CREATE SECRET test_secret WITH (backend = 'meta') AS 'TEST_WEBHOOK';
Parameter or clauseDescription
test_secretThe name of the secret.
TEST_WEBHOOKThe secret string used for signing and verifying webhook payloads. Replace this with a secure, random string.

2. Create a table in RisingWave

Next, create a table configured to accept webhook data from RudderStack.

create table wbhtable (
  data JSONB
) WITH (
  connector = 'webhook',
) VALIDATE SECRET test_secret AS secure_compare(
  headers->>'authorization',
  test_secret
);
Parameter or clauseDescription
data JSONBDefines the name of column to store the JSON payload from the webhook. Currently, only JSONB type is supported for webhook tables.
headers->>'...'Extracts the signature provided by RudderStack in the authorization HTTP header.
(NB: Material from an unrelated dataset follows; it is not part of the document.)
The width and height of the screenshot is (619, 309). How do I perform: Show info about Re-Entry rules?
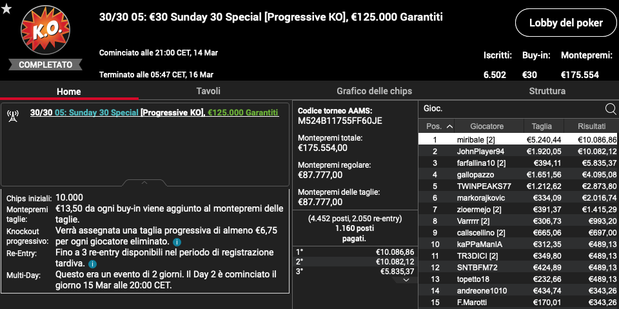(x=93, y=264)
The header key can be any string value and you can specify it when you create your webhook destination for RisingWave.

In secure_compare() function, the whole HTTP header is interpreted as a JSONB object, and you can access the header value using the ->> operator, but only the lower-case header names in the ->> operator, otherwise the verification will fail.
test_secretProvides the expected signature. In the example above, we directly compare the secret value of test_secret with the signature provided in the headers to verify the requests.
secure_compare(...)Validates requests by matching the header signature against the computed signature, ensuring only authenticated requests are processed. The secure_compare() function compares two strings in a fixed amount of time, regardless of whether they are equal or not, ensuring that the comparison is secure and resistant to timing attacks.
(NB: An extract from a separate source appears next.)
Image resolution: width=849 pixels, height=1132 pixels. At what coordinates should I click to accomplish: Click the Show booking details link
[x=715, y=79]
3. Set up webhook in RudderStack

After configuring RisingWave to accept webhook data, set up RudderStack to send events to your RisingWave instance.

RisingWave webhook URL

The webhook URL should follow this format:

https://<HOST>/webhook/<database>/<schema_name>/<table_name>
ParameterDescription
HOSTThe hostname or IP address where your RisingWave instance is accessible. This could be a domain name or an IP address.
databaseThe name of the RisingWave database where your table resides
schema_nameThe schema name of your table, typically public unless specified otherwise.
table_nameThe name of the table you created to receive webhook data, e.g., wbhtable.

Configure webhook in RudderStack

For more detailed instructions, refer to the RudderStack documentation.

1

Access RudderStack Dashboard: Log in to your RudderStack dashboard.

2

As a CDP, RudderStack allow your build your own data pipeline. To sink data into RisingWave, you first need to have data sources. You can build your sources following the guidance. After creating your source, in the left sidebar, click on Collect > Destinations > New Destination.

3

Choose Webhook as the Destination:

  • Search for webhook in the list of available destinations.
  • Select webhook and proceed to configure it.
4

Configure the webhook settings:

  • Name destination: Specify the name of your webhook destination.
  • Connect Sources: Choose the data source you want to push to RisingWave from.
  • Webhook URL: Enter your RisingWave webhook URL.
  • URL Method: Select POST.
  • Headers: Keep the content-type: application/json unchanged. Add an Authorization header with the value set to your secret string (‘TEST_WEBHOOK’ or the secure string you used when creating test_secret in RisingWave).
    • Header Key: Authorization (Or replace with the value you like, make sure it’s aligned with the CREATE TABLE DML SQL).
    • Header Value: TEST_WEBHOOK (replace with your actual secret).
5

Save and Activate the Destination:

  • Review your settings.
  • Click continue to activate the webhook destination.

4. Push Data from RudderStack via Webhook

With the webhook configured, RudderStack will automatically send HTTP POST requests to your RisingWave webhook URL whenever there are data generated from the connected source. RisingWave will receive these requests, validate the signatures, and insert the payload data into the target table.

5. Further event processing

The data in the table is already ready for further processing. You can access the fields using data->'field_name' in SQL queries.

You can create a materialized view to extract specific fields from the JSON payload.

CREATE MATERIALIZED VIEW rudderstack_events AS
SELECT
  data->>'id' AS id,
  data->'sender'->>'login' AS sender_login,
  data->>'created_at' AS event_time
FROM wbhtable;

You can now query rudderstack_events like a regular table to perform analytics, generate reports, or trigger further processing.